One told me, "This is a democracy and this judge is being judged by corrupt people. The hunter has become the hunted."
Inside, Garzon was met by applause from members of the legal fraternity. It's clear, Garzon has plenty of support, but plenty of enemies as well.
The darling of human-rights groups - and victims - in Spain and around the world, Balthasar Garzon stepped on many toes in his long career.
Arch-conservatives in Spain are angry at his attempts to dig up Spain's wartime past.
Plenty of enemies
Members of both the ruling Popular Party and the previous Socialist government resent indictments handed down implicating officials in corruption and state-sponsored death squads.
He's no friend of extant elements of old regimes in Latin America, where amnesties for war crimes have successively been tested and repealed in Guatemala and Argentina after Garzon's indictment of Chile's General Augusto Pinochet in the late 1990s.
He's even viewed with suspicion in the US after WikiLeaks revealed cables describing Garzon as having an anti-American streak following his investigation into alleged abuses at Guantanamo Bay.

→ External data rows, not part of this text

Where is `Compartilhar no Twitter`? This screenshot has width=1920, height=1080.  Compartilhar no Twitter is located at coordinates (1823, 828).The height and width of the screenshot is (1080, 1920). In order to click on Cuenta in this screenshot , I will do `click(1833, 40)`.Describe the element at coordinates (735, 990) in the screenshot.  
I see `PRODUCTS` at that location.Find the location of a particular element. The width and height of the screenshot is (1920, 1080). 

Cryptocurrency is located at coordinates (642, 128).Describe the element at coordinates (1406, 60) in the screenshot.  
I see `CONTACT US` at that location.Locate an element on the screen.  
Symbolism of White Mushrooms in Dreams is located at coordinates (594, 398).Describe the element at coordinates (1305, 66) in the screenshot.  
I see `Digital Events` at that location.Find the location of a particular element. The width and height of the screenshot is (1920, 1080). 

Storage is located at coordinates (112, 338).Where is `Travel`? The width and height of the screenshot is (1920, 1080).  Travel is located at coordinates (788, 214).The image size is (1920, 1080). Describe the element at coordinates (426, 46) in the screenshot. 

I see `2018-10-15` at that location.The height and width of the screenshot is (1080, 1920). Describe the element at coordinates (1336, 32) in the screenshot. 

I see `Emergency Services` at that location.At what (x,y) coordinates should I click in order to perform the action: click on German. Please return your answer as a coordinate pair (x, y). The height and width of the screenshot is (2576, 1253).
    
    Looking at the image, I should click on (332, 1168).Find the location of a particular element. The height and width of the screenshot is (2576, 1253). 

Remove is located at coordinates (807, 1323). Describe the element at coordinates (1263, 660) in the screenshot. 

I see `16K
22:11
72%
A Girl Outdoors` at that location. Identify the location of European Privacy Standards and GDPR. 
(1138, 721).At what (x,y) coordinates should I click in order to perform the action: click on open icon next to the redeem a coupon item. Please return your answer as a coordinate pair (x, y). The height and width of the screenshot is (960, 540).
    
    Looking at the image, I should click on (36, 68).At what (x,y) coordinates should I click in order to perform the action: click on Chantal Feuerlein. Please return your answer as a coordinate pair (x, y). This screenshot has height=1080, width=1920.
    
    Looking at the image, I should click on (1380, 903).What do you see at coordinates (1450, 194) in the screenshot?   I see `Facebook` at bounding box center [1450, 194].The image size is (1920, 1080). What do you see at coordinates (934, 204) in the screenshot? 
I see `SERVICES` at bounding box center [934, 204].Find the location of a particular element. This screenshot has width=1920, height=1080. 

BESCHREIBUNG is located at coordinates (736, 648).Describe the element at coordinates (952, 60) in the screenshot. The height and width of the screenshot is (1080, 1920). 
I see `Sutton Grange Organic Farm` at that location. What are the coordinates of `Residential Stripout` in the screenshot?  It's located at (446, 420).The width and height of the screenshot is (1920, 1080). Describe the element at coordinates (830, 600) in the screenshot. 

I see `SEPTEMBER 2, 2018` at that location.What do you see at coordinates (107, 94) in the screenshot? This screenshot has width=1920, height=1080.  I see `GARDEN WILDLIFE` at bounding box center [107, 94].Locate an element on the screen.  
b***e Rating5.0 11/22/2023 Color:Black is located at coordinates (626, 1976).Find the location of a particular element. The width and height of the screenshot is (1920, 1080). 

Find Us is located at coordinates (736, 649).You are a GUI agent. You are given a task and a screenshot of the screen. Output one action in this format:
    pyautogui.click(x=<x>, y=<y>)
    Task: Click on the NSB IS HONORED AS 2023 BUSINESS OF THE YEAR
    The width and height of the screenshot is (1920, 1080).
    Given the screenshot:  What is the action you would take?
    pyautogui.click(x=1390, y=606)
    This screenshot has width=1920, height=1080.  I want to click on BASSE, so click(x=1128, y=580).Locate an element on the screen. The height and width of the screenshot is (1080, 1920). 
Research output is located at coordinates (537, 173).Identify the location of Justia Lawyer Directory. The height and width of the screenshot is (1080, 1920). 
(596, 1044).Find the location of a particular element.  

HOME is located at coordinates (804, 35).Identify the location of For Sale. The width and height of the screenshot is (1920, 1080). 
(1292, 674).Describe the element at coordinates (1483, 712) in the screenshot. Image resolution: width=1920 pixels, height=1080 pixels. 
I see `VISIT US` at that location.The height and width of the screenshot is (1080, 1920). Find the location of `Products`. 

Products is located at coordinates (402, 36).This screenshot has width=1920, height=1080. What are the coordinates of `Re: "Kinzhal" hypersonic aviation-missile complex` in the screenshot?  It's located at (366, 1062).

But perhaps the most outspoken reaction has come from the New York-based Human Rights Watch who've called trials against Garzon an "outrage".
The cases, they say, have already dissuaded judges elsewhere from applying the principle of universal justice - cherished by Garzon - to determine which governments are obliged to investigate the worst international crimes, regardless of relevant amnesties.
It was that principle that Garzon used to indict Pinochet and which successively led to the overturning of amnesties in Latin America.
And it is also the principle he relied upon to open an investigation into wartime abuses by the forces of General Francisco Franco during Spain's civil war in the 1930s, despite a government amnesty passed in 1977 for "political acts" committed at that time.
For this act he faces trial next week. Garzon's actions appear to be supported by international law - both the principle of universal justice and the notion that disappearances remain open cases until the fate of victims is known.
'Crime against humanity'
Garzon himself described the alleged Franco abuses as "a systematic drive to crush opponents and thus a crime against humanity".
His work on the investigation began and ended in 2008 after a dispute over jurisdiction. But the effect lingered until another case presented an opportunity.
He had ordered the phone-tapping of conversations between the detained suspected ringleaders of a corruption ring involving officials from the now-ruling Popular Party and their lawyers.
He'd suspected they were discussing money laundering, and indeed, one lawyer was subsequently indicted.
The state prosecutor opposed criminal charges, saying no crime had been committed.
Private prosecutions brought by the lawyers and detainees in the first case, and pro-Franco groups in the second. And they were accepted for trial by the supreme court - the only court empowered to try a sitting judge, which is almost unprecedented in Spain.
Garzon doesn't face jail time but could be struck off for many years. Even if acquitted, the feeling is that the stain on Garzon's reputation could mean the end of the road in the long career of Spain's - and perhaps the world's - most famous investigative judge.